Taşımacılar için “sezon” olan yaz dönemi, okulların kapanmasıyla, yıllık izinlerin bu dönemde kullanma eğilimi yüzünden işlerin arttığı günler olmuştur. Üzerine bayram hareketliliği de eklendiğinde yoğunluk tepe noktasına ulaşmaktadır. Yıl boyunca bu hareketliliğin dengeli bir dağılım göstermesi, kazanç ve karlılığın artması dileğimizdir.
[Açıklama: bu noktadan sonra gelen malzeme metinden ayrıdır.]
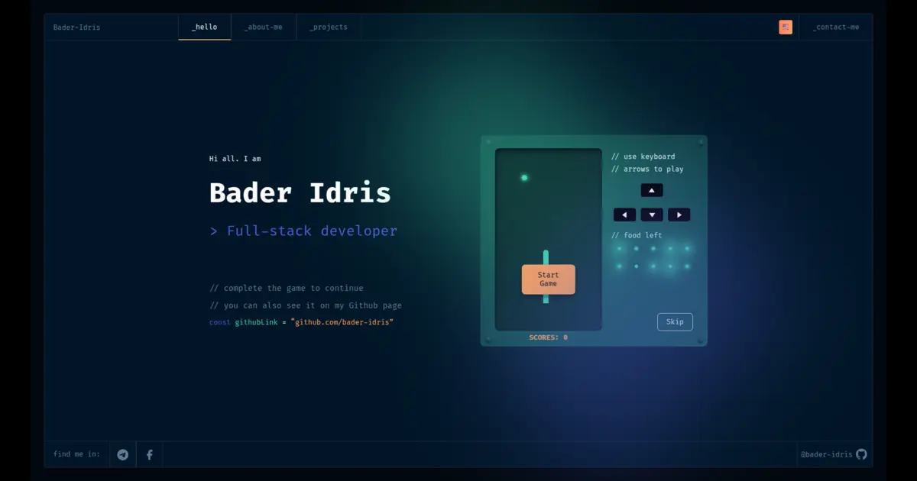Open Facebook from the footer

(149, 454)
Sektörümüzde, uzun yıllardan beri oluşmuş müthiş bir birikim söz konusudur. Son dönemlerde alternatif taşımaların artması pazar kaybı gibi görünse de, pazarda karayolu taşımacılığının üstünlüğü kesindir. Sektörün geleneksel yapısı
zaman içerinde gündeme adaptasyonunda zorlanmalar yaşasa da, taşımacılar bu sorunu da aşmış ve kullandıkları yöntemlerle kendilerini güncellemeyi başarmışlardır. Geçtiğimiz yıllarda kullanılan araç markası ve modeli, pazarlama argümanı olarak ilk sırada iken, firmaların bilinçlenmesi sonucunda şimdilerde markalaşma çalışmaları daha öne çıkmaktadır. Kurumsal kimlik, renk, logo, iç denetim ve kalite standartlarını yükseltme çalışmaları tüketicide güvenlik ve konfor algısını arttırmış ve yapılan bu çalışmaların olumlu neticeleri alınmaya başlamıştır.
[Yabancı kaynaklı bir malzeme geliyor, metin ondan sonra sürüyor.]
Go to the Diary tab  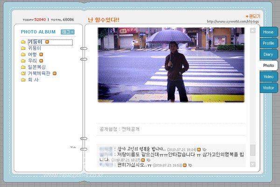point(268,54)
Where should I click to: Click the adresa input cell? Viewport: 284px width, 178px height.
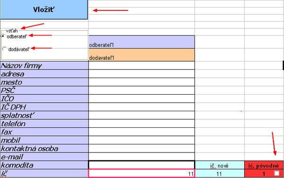coord(142,74)
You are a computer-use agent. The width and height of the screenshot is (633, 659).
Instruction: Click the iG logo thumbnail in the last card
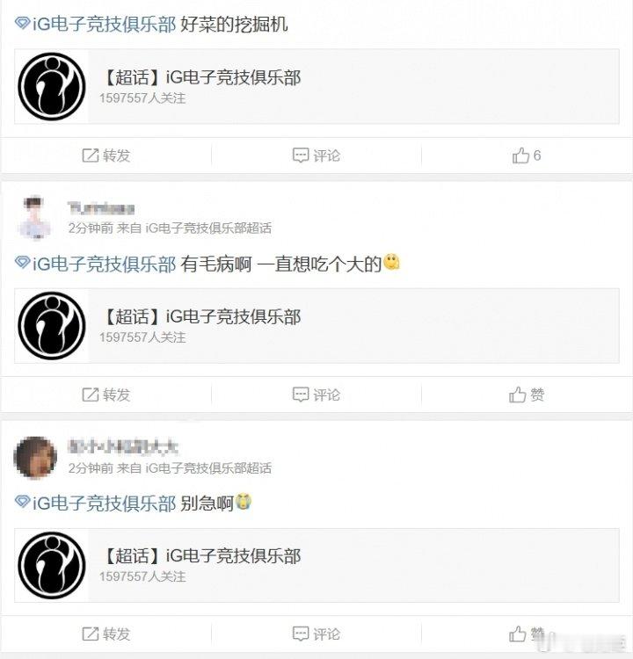point(52,565)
Bundan böyle, yapılacak en önemli şey, yükselen bilinçle birlikte verimliliğin daha da yukarılara taşınması olacaktır. Firmalar bu alanda kendi çalışmasını yaparken, sektör temsilcisi organizasyonlardan bu çalışmalara öncülük ve rehberlik yapması zorunluluk düzeyinde beklenmektedir.
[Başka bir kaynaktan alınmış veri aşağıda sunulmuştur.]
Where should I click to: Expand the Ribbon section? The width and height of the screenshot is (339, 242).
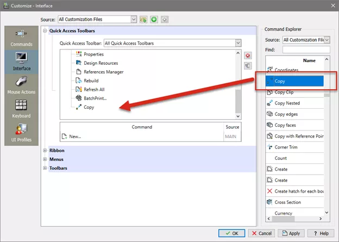[x=45, y=151]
Sektördeki, özellikle fiyat konusundaki, yıkıcı iç rekabetin bu güne kadar kimseye hiçbir fayda getirmediği aşikârdır. Bundan kurtulmanın yanı sıra sektör artık kendi selameti için üretici tahakkümünden kurtulmanın yollarını bulmalıdır. Dünyada sayılı büyüklükte olan bu sektör hala oligopol bir pazar olarak marka, model ve yaş kısıtlamaları nedeniyle üreticilerin fiyatlandırma ve satış yöntemlerine mahkum durumdadır.
Her alanda sektörü bir araya getirecek sempozyum, panel, münazara ve sosyal etkinlikler bu alandaki insanların birbirini gerçek anlamda daha iyi tanıması ve sonucunda dayanışma ve işbirliğinin artmasını sağlayacaktır. Firmalar da, mesleki sivil örgütlenmeler de rakip olmanın düşman olmak anlamına gelmediğini artık anlamalı… Nitelikli rekabetin, kendi niteliklerinizin yükselmesini sağlayan önemli bir husus olduğu unutulmamalıdır.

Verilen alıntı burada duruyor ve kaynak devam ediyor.